CLV and Customer Relationship Management (CRM)
The customer lifetime value equation essentially views a customer as an income stream. So instead of considering the customer’s purchases as single transactions, the marketing focus becomes creating ongoing series of profitable transactions. These ongoing transactions are created through customer relationship management practices and strategies – with the success of CRM activities being measured by improvements in the firm’s customer lifetime value.
Customer relationship management or CRM developed in the 1980s primarily through service firms that had direct contact with their customers. Prior to that time it was essentially a business to business marketing strategy. CRM became very popular marketing concept in the 1990s and is still quite critical to many service industries.
The concept of customer relationship management is to manage individual customers (or segments customers) through various relationship stages. Ideally we take a non-consumer (sometimes referred to as a prospect) and progresses through a series of relationship stages that sees them becoming a first time customer, then a loyal customer, and then a supportive advocate. Please note there are numerous relationship models with slightly varied terminology that discuss the CRM stages.
In most cases, a first-time customer is really making a trial purchase and may never repurchase the product/brand again. There are also likely to buy in small quantities initially. Either way, it should be clear that a first-time customer is generally relatively low in profit the firm.
If we use the banking sector as an example, a first-time customer to a bank is usually likely only to open a savings or transaction account. While there are exceptions to this outcome, this is generally the case for most first-time customers. Therefore, the bank will look to grow the relationship with the customer – increasing the share of customer (known as share of wallet in the banking sector).
To do this effectively the bank considers the customer’s profile, how long they have been a customer, how valuable they are, and so on. They will then look to manage that relationship and try to progress the customer to a more valuable relationship by selling them or expensive or additional products/services.
However, this is not always the case, and some customers will remain low profit customers ongoing. If the bank identifies that the customer is relatively unresponsive to the additional offers, then they would probably increase the customer’s lifetime value by reducing the bank’s marketing activities and support that are targeted at that consumer.

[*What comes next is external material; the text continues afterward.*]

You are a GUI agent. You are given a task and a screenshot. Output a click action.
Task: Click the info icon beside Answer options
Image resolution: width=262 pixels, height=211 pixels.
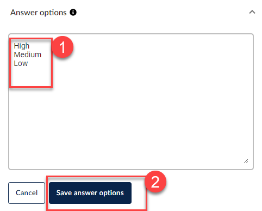[73, 13]
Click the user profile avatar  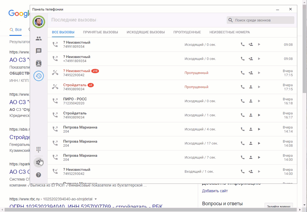tap(39, 22)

This highlights a direct relationship between the goals of customer relationship management and customer lifetime value. With customer relationship management, we are considering the customer (or a segment of customers) and determining the most appropriate course of action – that is, various marketing activities and campaigns and people interaction – that will enhance the relationship with the customer, so it becomes more profitable to the firm and more beneficial and convenient to the customer. Typically, customer relationship management should be a win-win scenario for both the firm and the customer.
Customer lifetime value is a key marketing metric that allows you to measure the impact and outcomes of the firm’s customer relationship management strategies and tactics. As highlighted in the banking example above, some customers may not be responsive to cross selling activities. Therefore, increased up selling costs may result in a reduced customer lifetime value.
Increasing customer lifetime value is not simply a matter of spending additional money in customer acquisition, retention and up selling – rather spending the money appropriately across those three areas, depending upon the value, potential and responsiveness of the customers (segments) involved.